Btibert3
12/31/2015 - 8:44 PM

CHANGEME: GraphGist Template. Fork to make your own, view source to see instruction comments

CHANGEME: GraphGist Template. Fork to make your own, view source to see instruction comments

= NHL Team Rankings with Stattleship and Neo4j
:neo4j-version: 2.3.0  
:author: Brock  
:twitter: @brocktibert  

This entry is intended to demonsrate how easy it is to use:

1.  Stattleship's API: http://playbook.stattleship.com/
2.  the R package https://github.com/stattleship/stattleship-r
3.  along with http://www.neo4j.org/ as a database, 

to  __performance, rank teams, strength of schedule__  very quickly.  

== Assumptions

R is installed, the R package `StattleshipR` packge is installed, and optionally, a Neo4j server running locally if you would rather develop on your machine.  In that case, you will also need to have the `RNeo4j` package installed as well.  Both packages should be installed from `github` using the `devtools` library, and the function `install_github`.

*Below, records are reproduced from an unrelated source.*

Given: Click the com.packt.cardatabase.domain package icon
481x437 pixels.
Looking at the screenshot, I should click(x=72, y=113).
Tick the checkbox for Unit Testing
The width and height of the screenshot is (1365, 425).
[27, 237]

Lastly, I set Neo4j credentials to neo4j as user=`neo4j` and password=`password`.  And after signing up for a Stattleship Token, I added it to my local R Environment variable using a `.Renviron` file in my local drive `~` with a value of `STATTLE_TOKEN=MYTOKENHERE`.


== Data Model

image::http://dl.dropboxusercontent.com/u/15276022/blog-images/stattle-neo-team-datamodel.png[]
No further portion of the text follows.